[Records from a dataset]
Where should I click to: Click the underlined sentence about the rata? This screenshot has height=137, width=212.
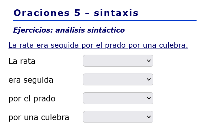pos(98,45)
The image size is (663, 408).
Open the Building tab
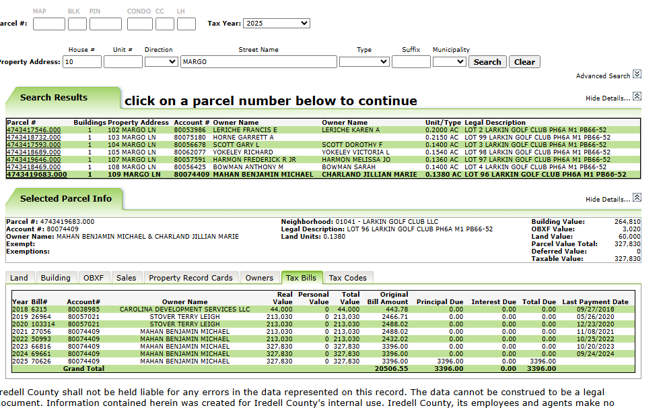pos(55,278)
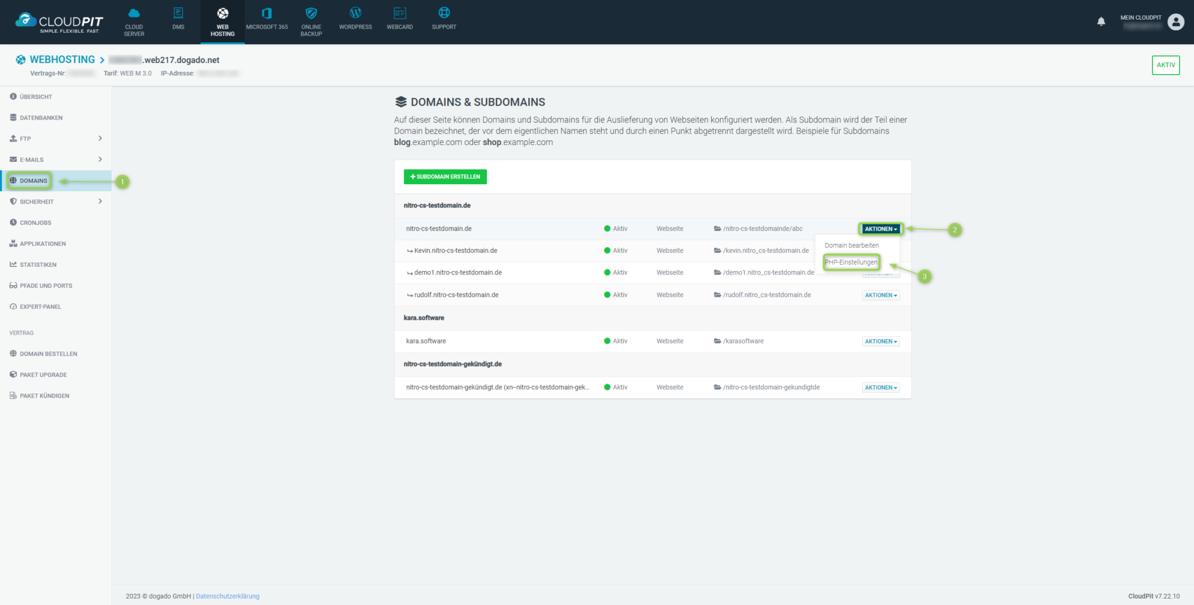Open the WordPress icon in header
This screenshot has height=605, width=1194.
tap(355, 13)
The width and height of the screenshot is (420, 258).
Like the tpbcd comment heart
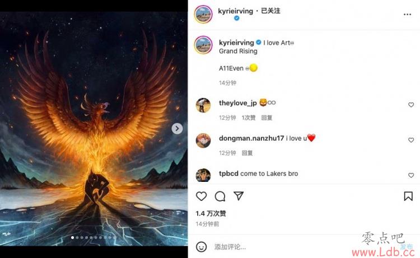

* Requirement:
Locate "The width and" in the entries above. Copy, exactly and only, the lines from that line to the end, leaving out the pictures.

* Result for this exercise:
The width and height of the screenshot is (420, 258).
Like the tpbcd comment heart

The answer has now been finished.